### What to work on
Retype the lines from the one containing "Task: Go up the stack trace in Logcat" through the last line of the entries below, exactly and in full, omitting every image.

### Data shown
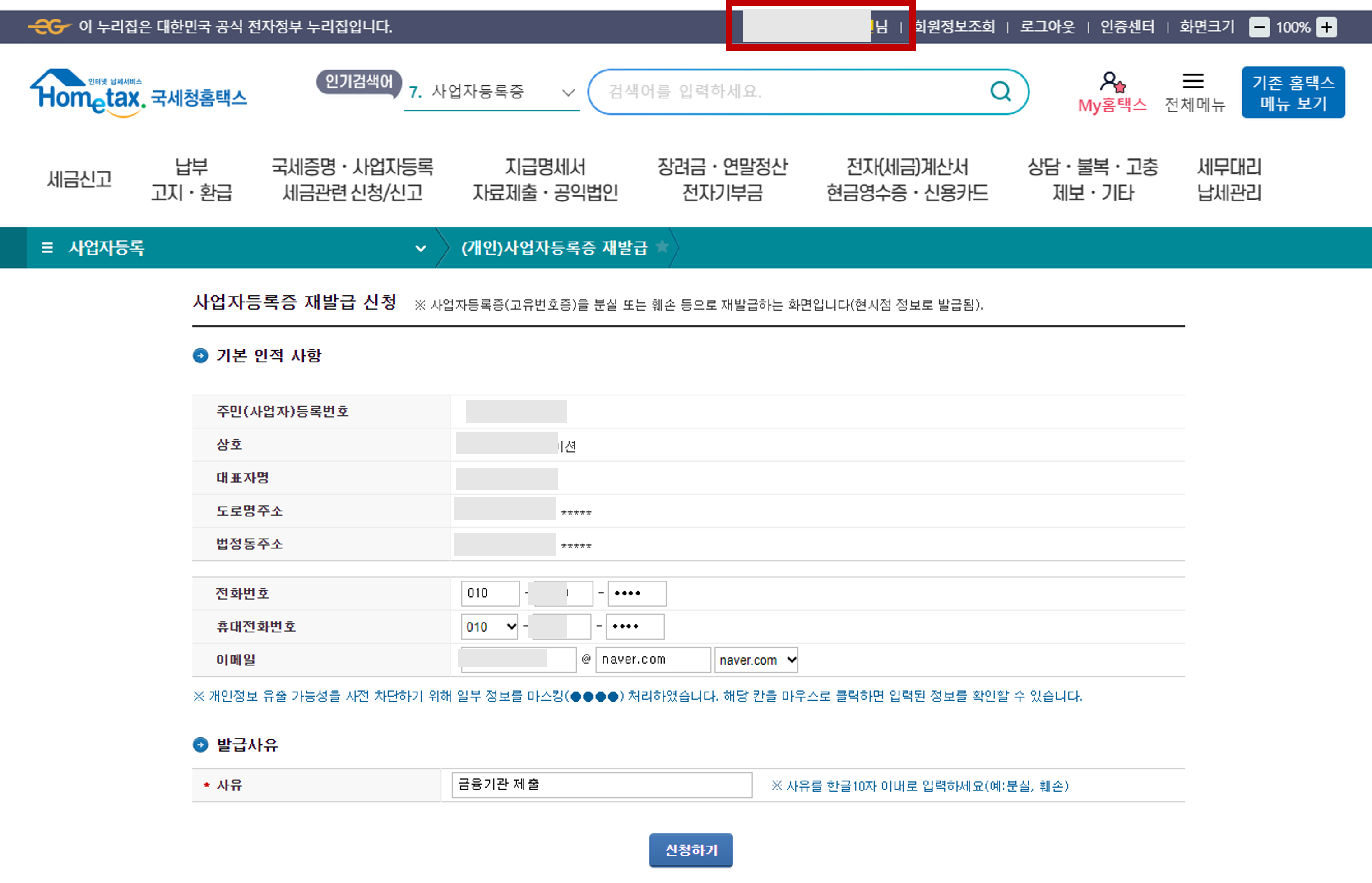
Task: Open 세금신고 menu
Action: [x=79, y=180]
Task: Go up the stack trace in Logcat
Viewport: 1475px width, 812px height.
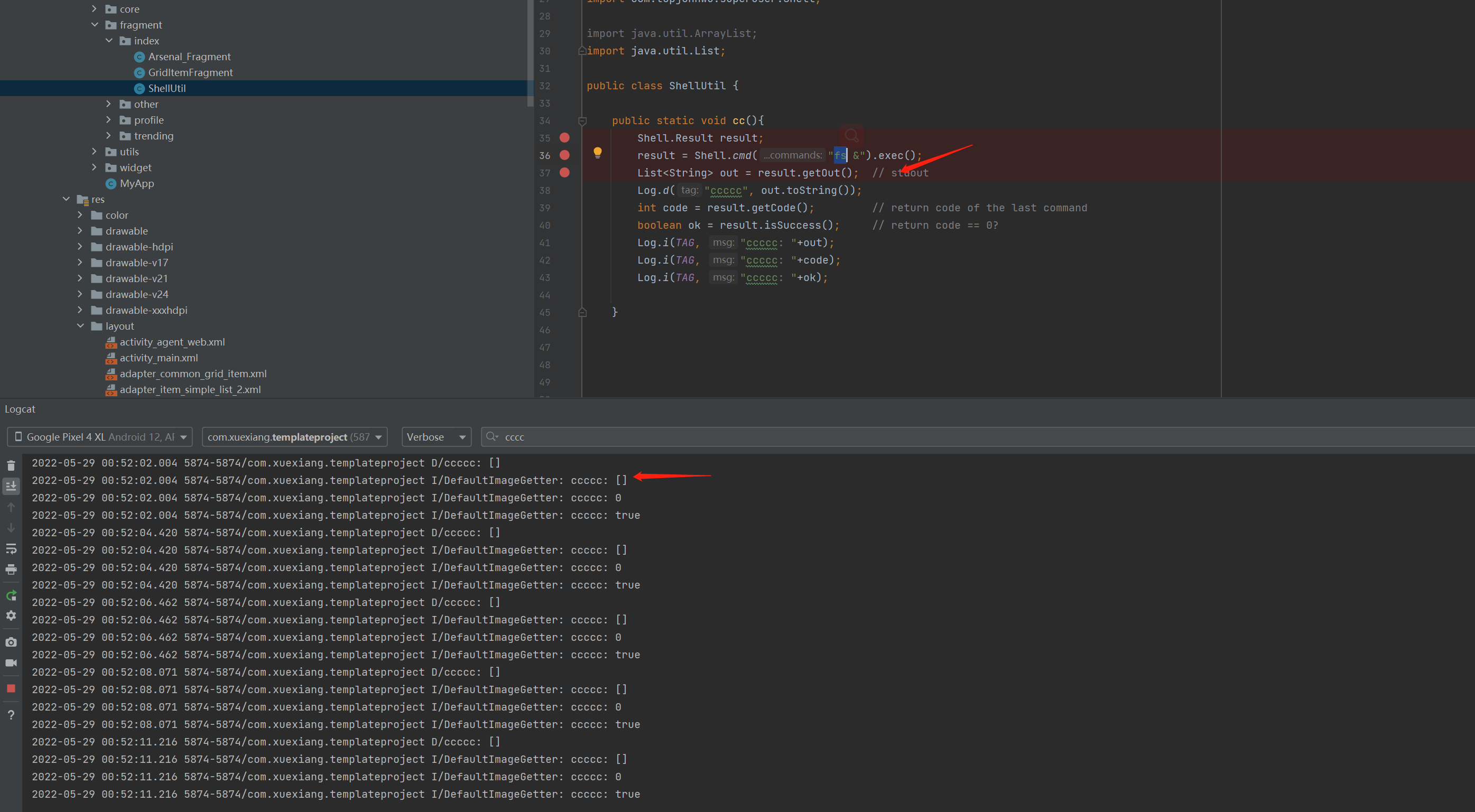Action: coord(11,507)
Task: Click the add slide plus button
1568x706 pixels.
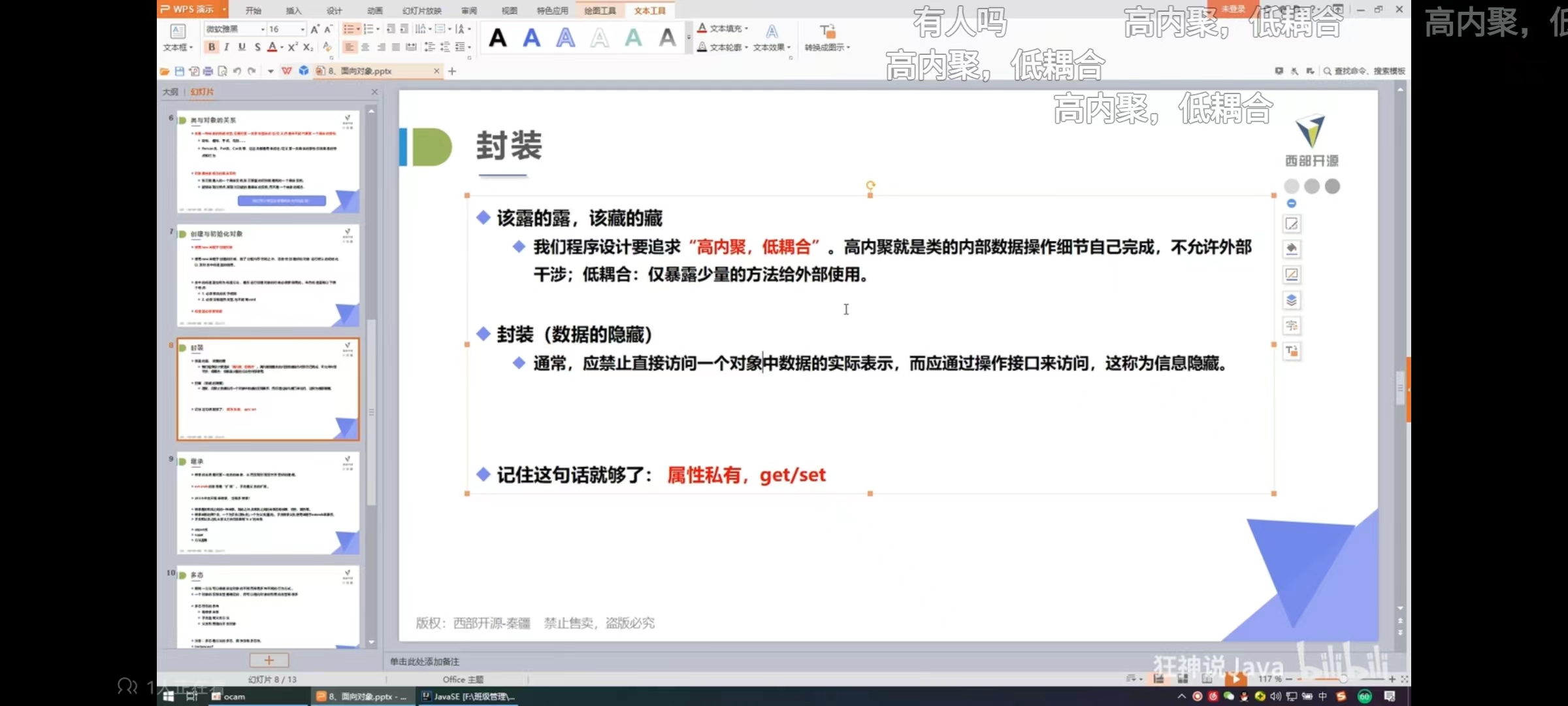Action: click(x=269, y=660)
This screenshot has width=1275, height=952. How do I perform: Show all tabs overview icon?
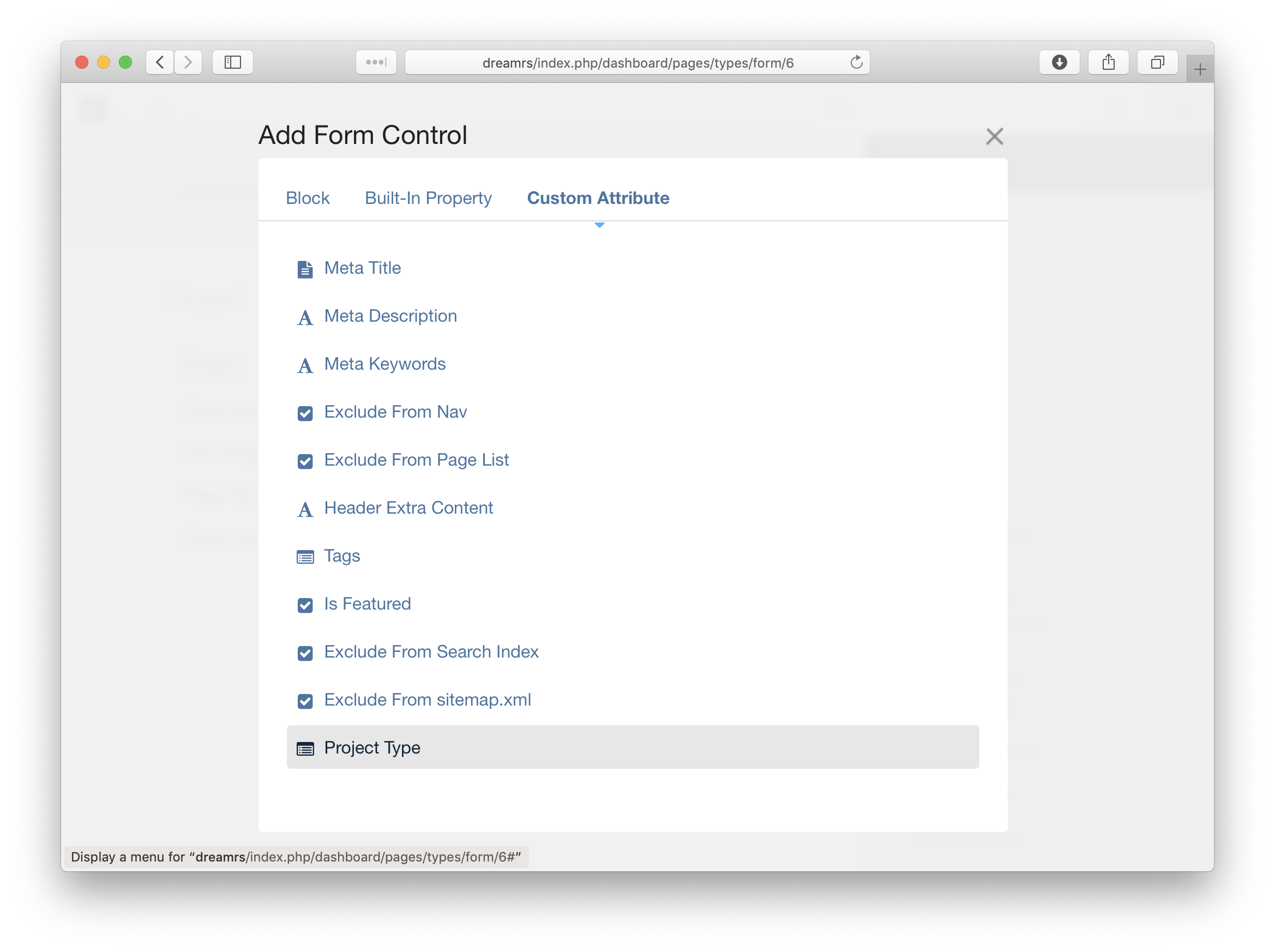pos(1157,62)
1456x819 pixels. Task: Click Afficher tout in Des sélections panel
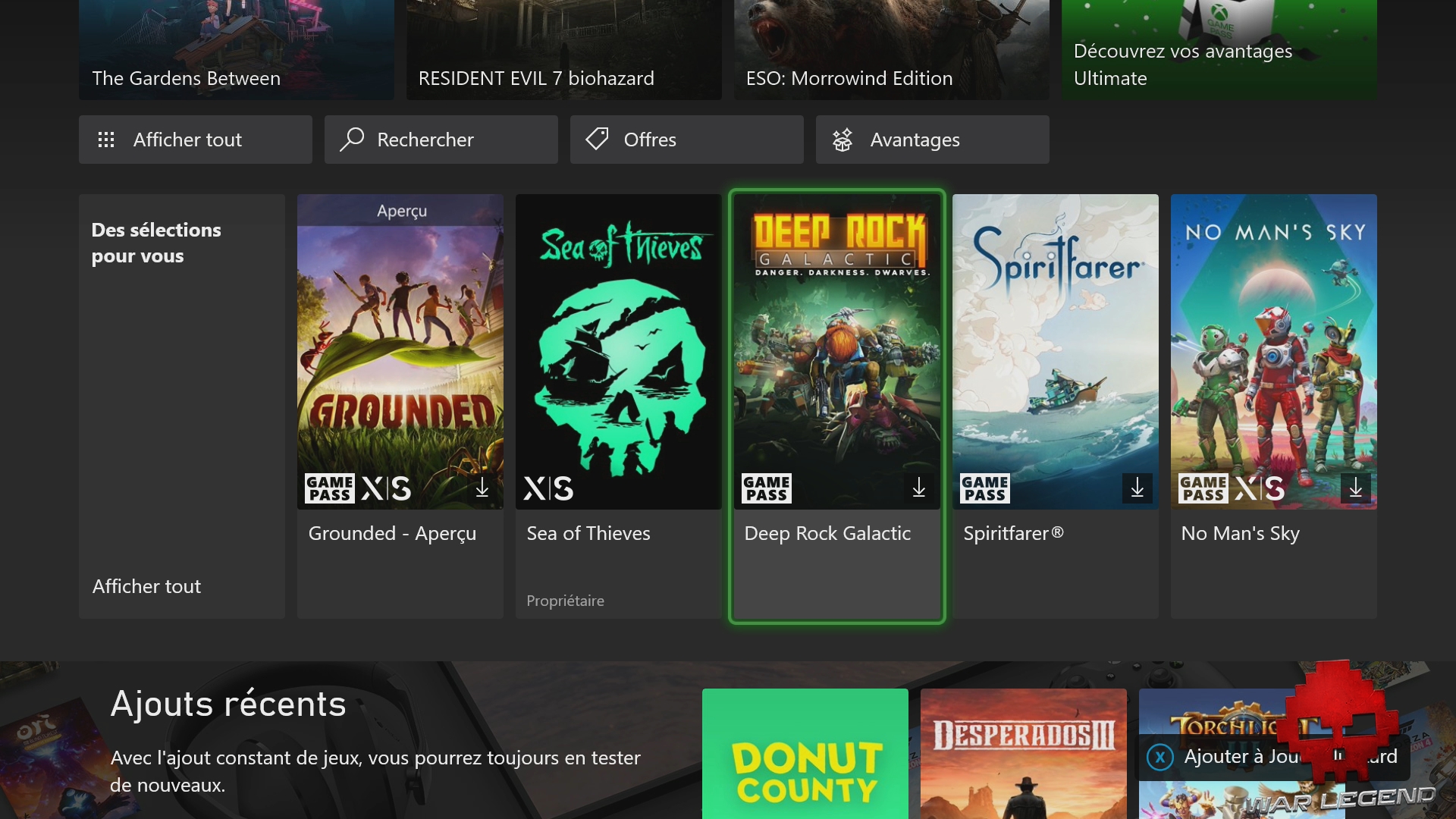(146, 586)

### Exercise solution
Task: Go up the stack trace in Logcat
Viewport: 1475px width, 812px height.
Action: coord(11,507)
Task: Click the add slide plus button
1568x706 pixels.
Action: click(x=269, y=660)
This screenshot has width=1275, height=952. How do I perform: Show all tabs overview icon?
pos(1157,62)
1456x819 pixels. Task: Click Afficher tout in Des sélections panel
(146, 586)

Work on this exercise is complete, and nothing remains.